Dan McGhee wrote:
> On 11/26/2013 07:53 AM, William Harrington wrote:
>> On Nov 25, 2013, at 8:06 PM, Dan McGhee wrote:
>>
>>> There were many allusions to the "new naming convention."  enpxx for
>>> ethernet and wlpxx for wireless.  Where does this name convention
>>> exist?  I remember that xlnglp posted about what he had discovered in
>>> the "different" names, but I can't find what he wrote.  I don't
>>> remember
>>> if he had identified a source.
>> Possibly it came from here:
>> http://fedoraproject.org/wiki/Features/ConsistentNetworkDeviceNaming
>>
>> Check out biosdevname
>>
>> Sincerely,
>>
>> William Harrington
> Thanks, William. That link led down an interesting path. It appears that
> this "name thing" originated at Dell. I don't know if the fellow who
> came up with the idea is a maintainer for UDEV or not. Anyway, The above
> link led me to this:
>
> http://marc.info/?l=linux-hotplug&m=128892593821639&w=2
>
> It is an interesting discussion on how to implement or cancel the "name
> thing" in udev.
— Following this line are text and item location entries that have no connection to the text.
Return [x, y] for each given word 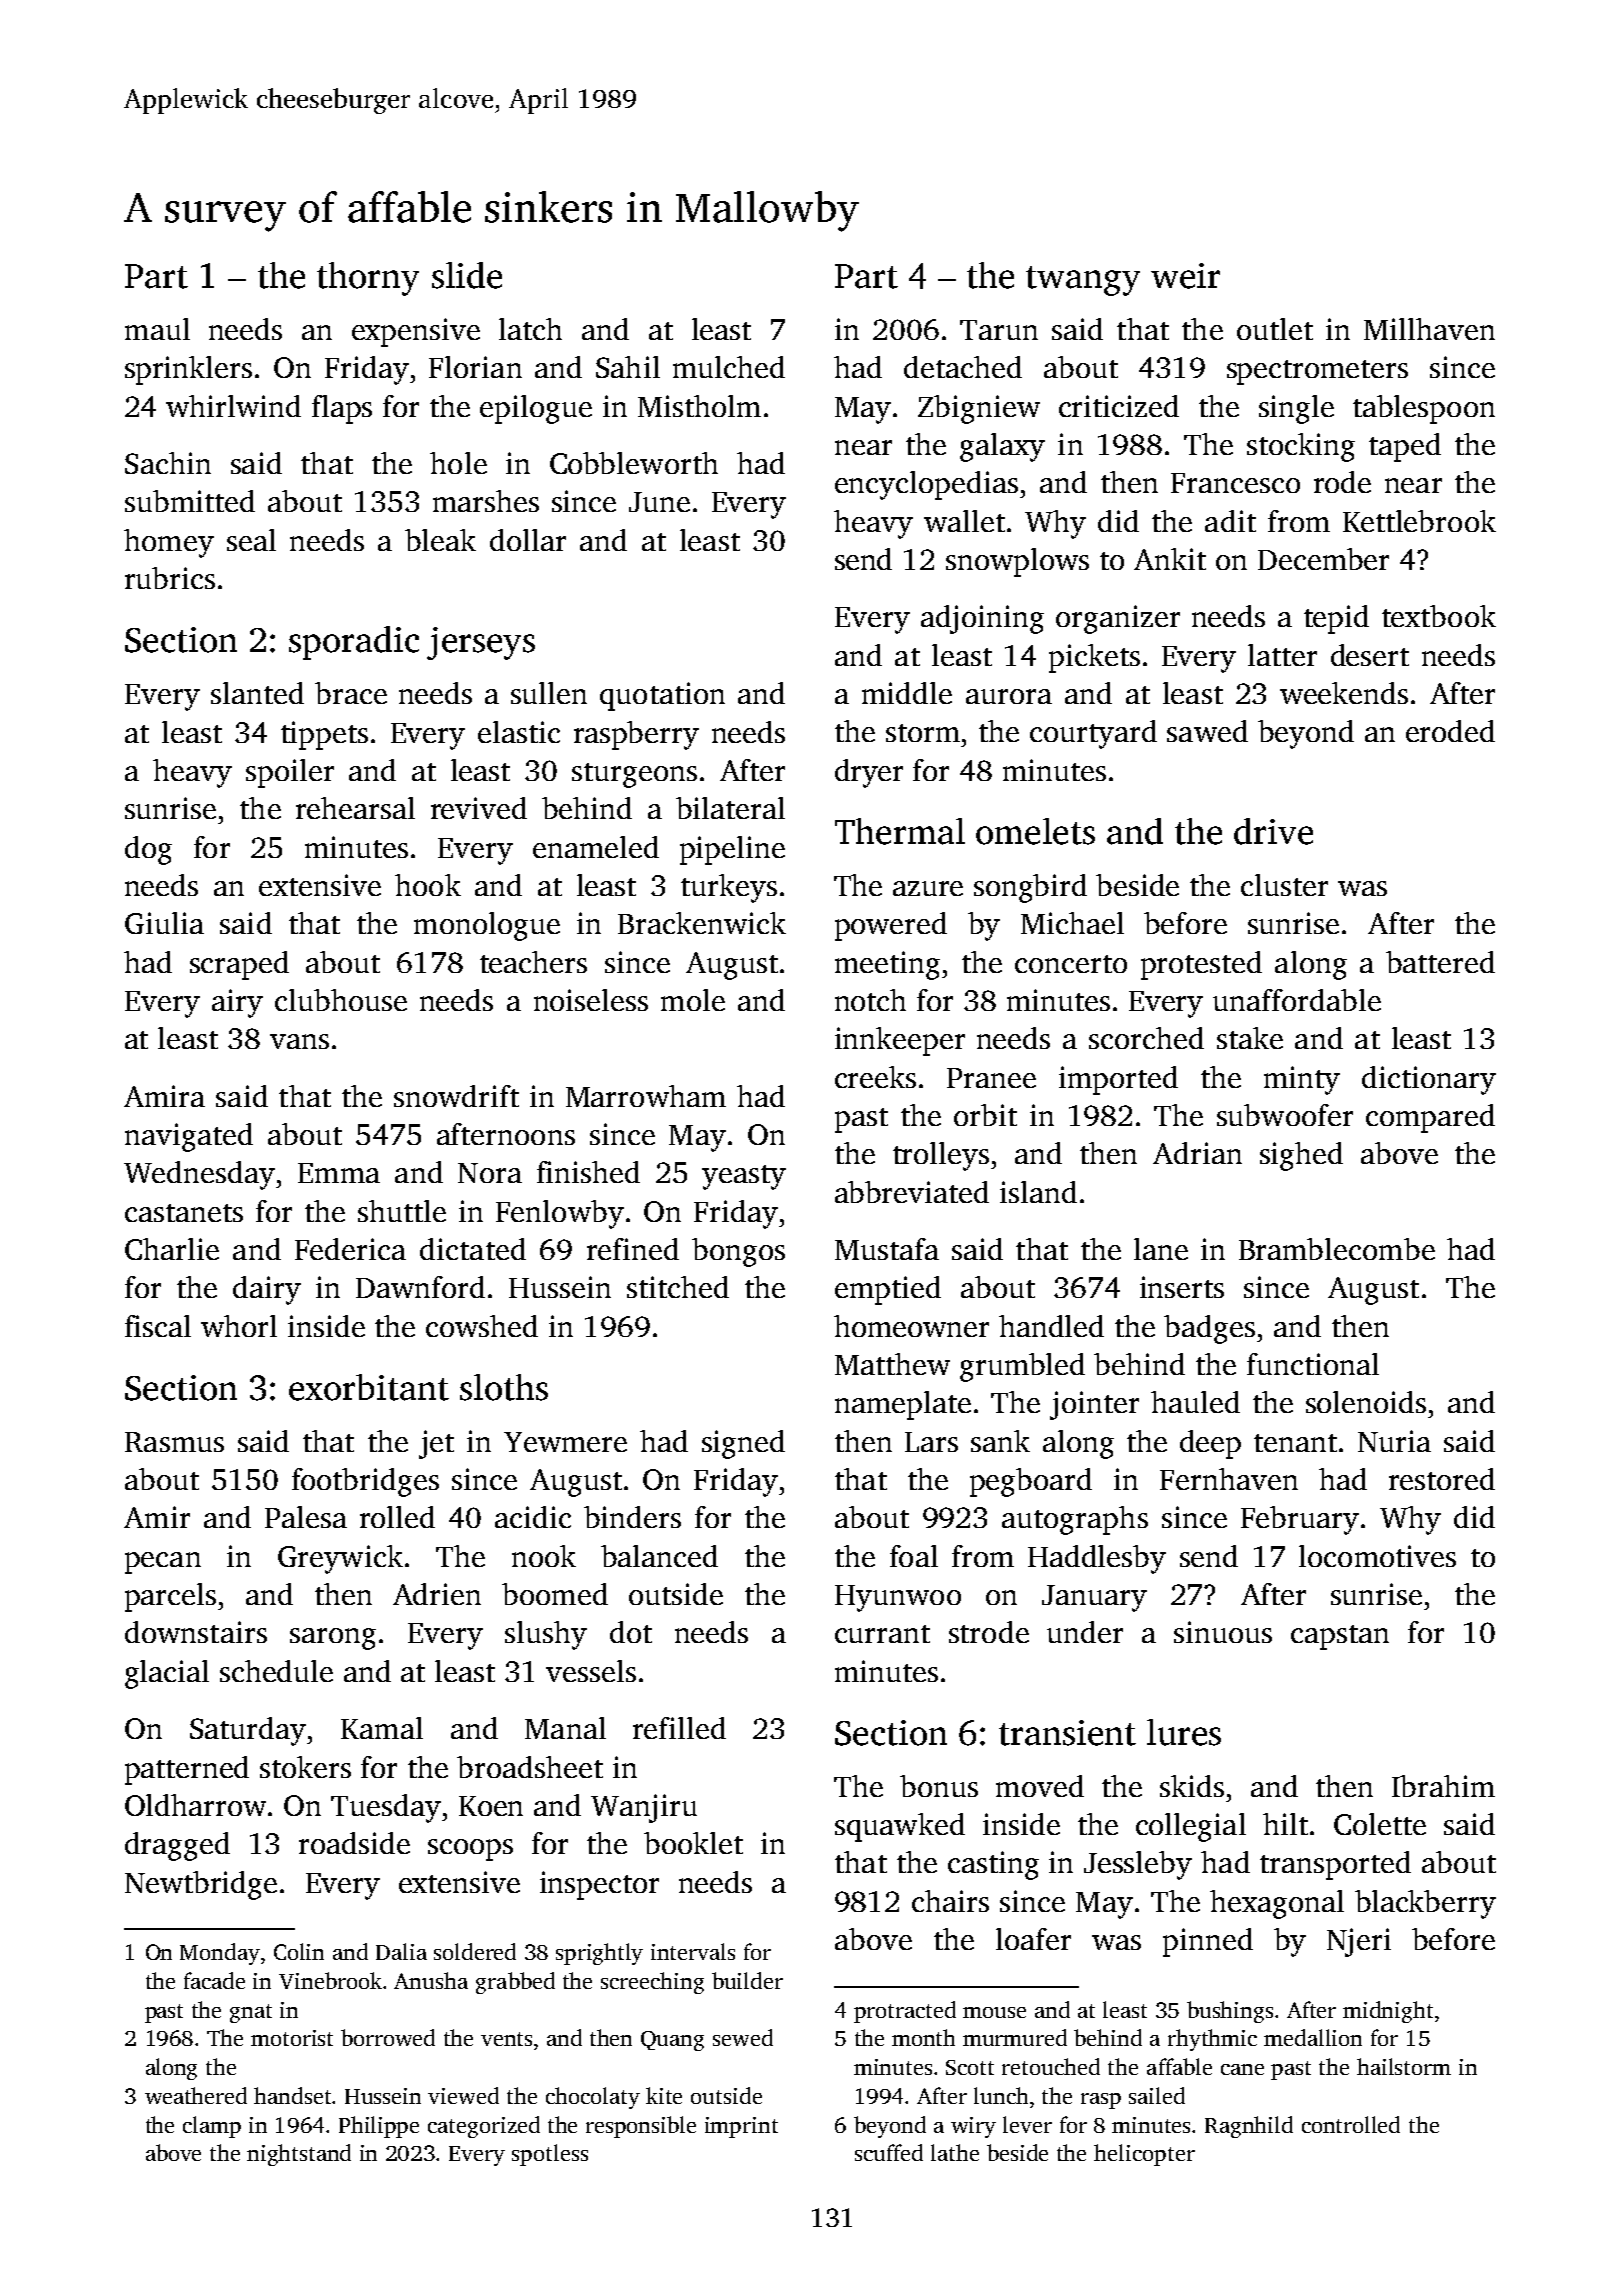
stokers [305, 1767]
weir [1185, 276]
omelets [1035, 831]
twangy [1083, 281]
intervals [693, 1951]
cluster [1284, 885]
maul [157, 329]
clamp [212, 2127]
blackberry [1425, 1904]
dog [148, 850]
This, and William's suggestion, led me to "biosdevname."
> It is a utility to take a kernel device name and return "the BIOS-given
> name it 'should' be." (That from the biosdevname man page.)
> [semi-rant]There is no indication of the identity of the "true BIOS name
> giver."[/semi-rant]
>
> Also from the biosdevname man page:
>
>> The *physical* policy is the current default. However, when invoking
>> biosdevname in udev rules, one should always specify the policy you
>> want, as the default has changed over time.
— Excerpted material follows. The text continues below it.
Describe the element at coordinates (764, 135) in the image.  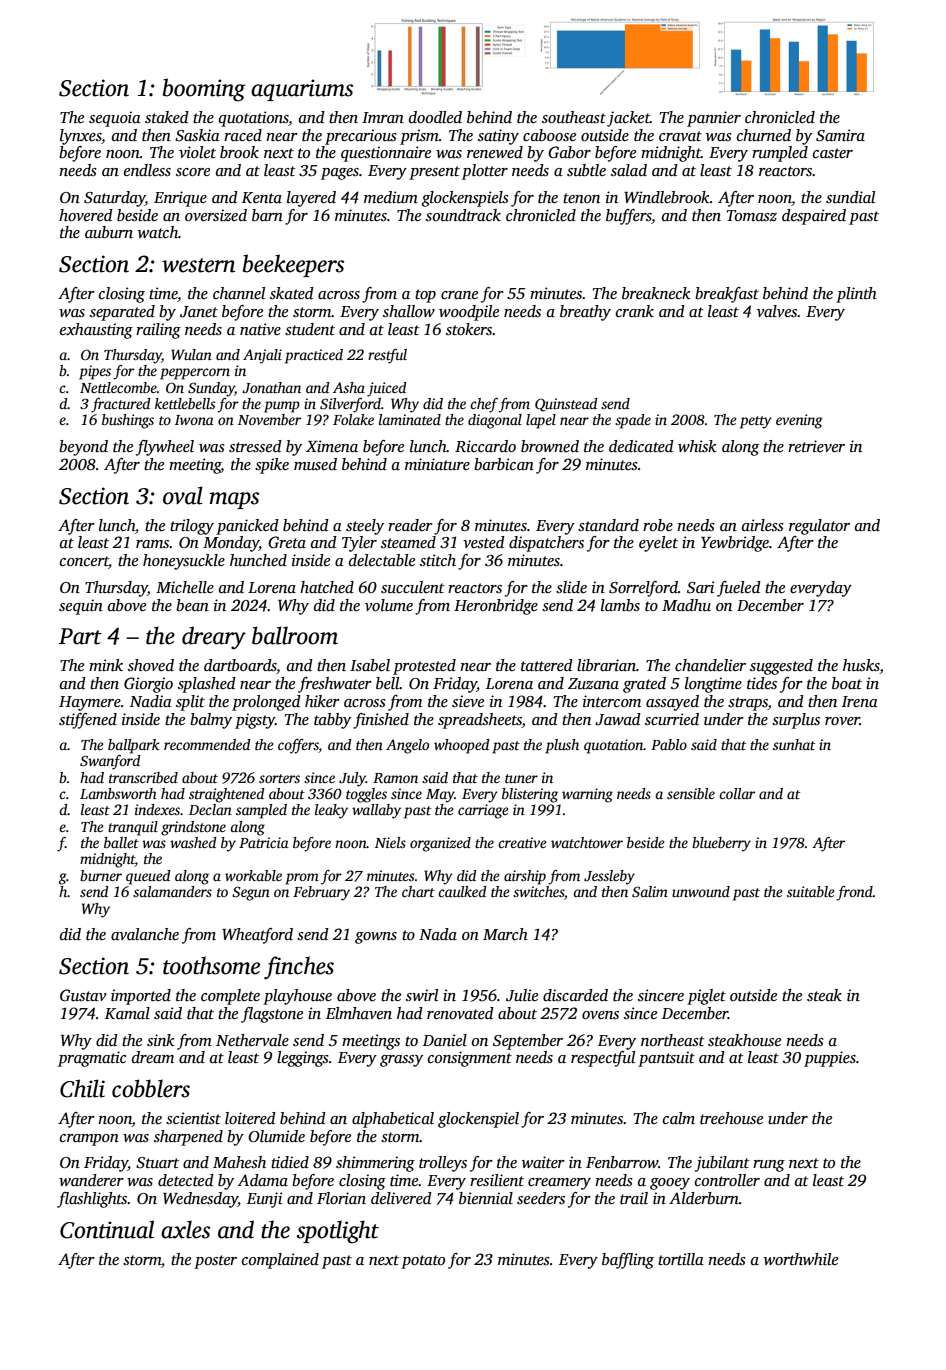
I see `churned` at that location.
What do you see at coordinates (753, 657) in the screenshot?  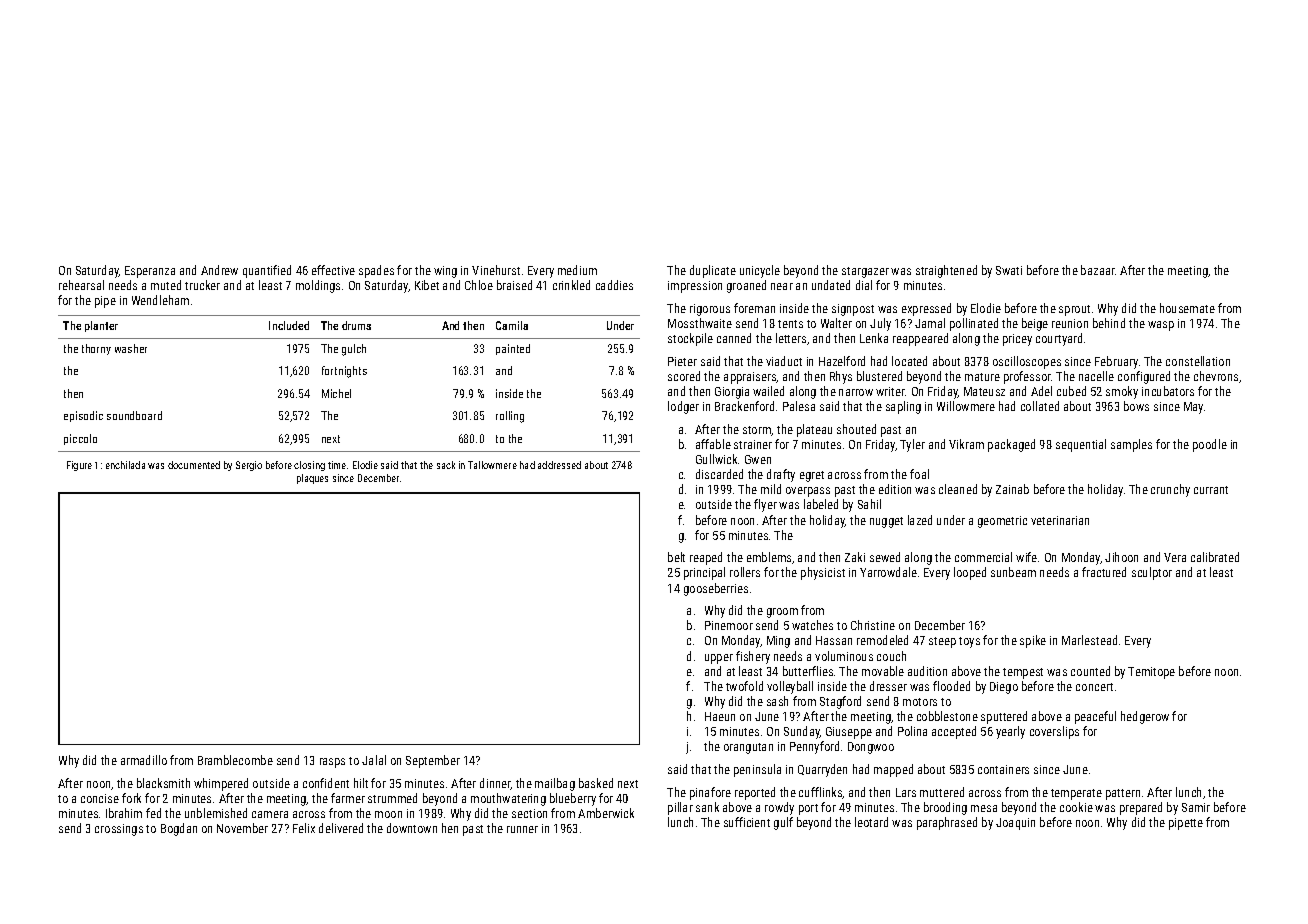 I see `fishery` at bounding box center [753, 657].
>> The *physical* policy uses the following scheme:
>>
>> em<port>[_<virtual instance>]
>>     for embedded NICs p<slot>p<port>[_<virtual instance>]
>>     for cards in PCI slots
>> The
>>     *all_ethN* policy makes a best guess at what the device order
>>     should be, with embedded devices first, PCI cards in ascending
>>     slot order, and ports in ascending PCI bus/device/function order
>>     breadth-first. However, this policy /does/ not work if your PCI
>>     devices are hot-plugged or hot-pluggable, including the virtual
>>     functions on an SR-IOV device. In a hot-plug scenario, each
>>     separate udev instance will be invoked in parallel, while the
>>     device tree is still being populated with new devices. Each udev
>>     instance will see a different PCI tree, and thus cannot provide
>>     consistent enumeration. Use of this policy should be limited to
>>     only scenarios where all PCI devices are present at boot (cold-plug).
>>
>
> So, it appears that this "name thing" is a "udev thing" and not a
> "kernel thing." If my conclusions are correct, then I still wonder why
> Alan's NIC, which is the same as mine, got a different name. The only
> difference I know of so far is that he used LFS_SVN and I used LFS-7.4.
> I'm discounting the kernel difference. I don't know if there's any
> difference in results between UDEV-206 (LFS-7.4) and UDEV-208(LFS-SVN).
> The only other possible difference is that Alan may have added "UDEV
> Extras from BLFS.

The difference could be the motherboard architecture or the slot the 
Ethernet is plugged into.

> On the other hand, I can understand another possible difference unless I
> don't understand what "hot-plug" means. To me it's the ability to "plug
> something in" while the computer is running and have it work--much like
> a USB device. If my NIC is hot-pluggable, I would have to open the
> laptop case to remove it.

There are such things as USB Ethernet adapters.  I'm not sure how useful 
they are today.  Perhaps some tablets have USB but not a Ethernet socket.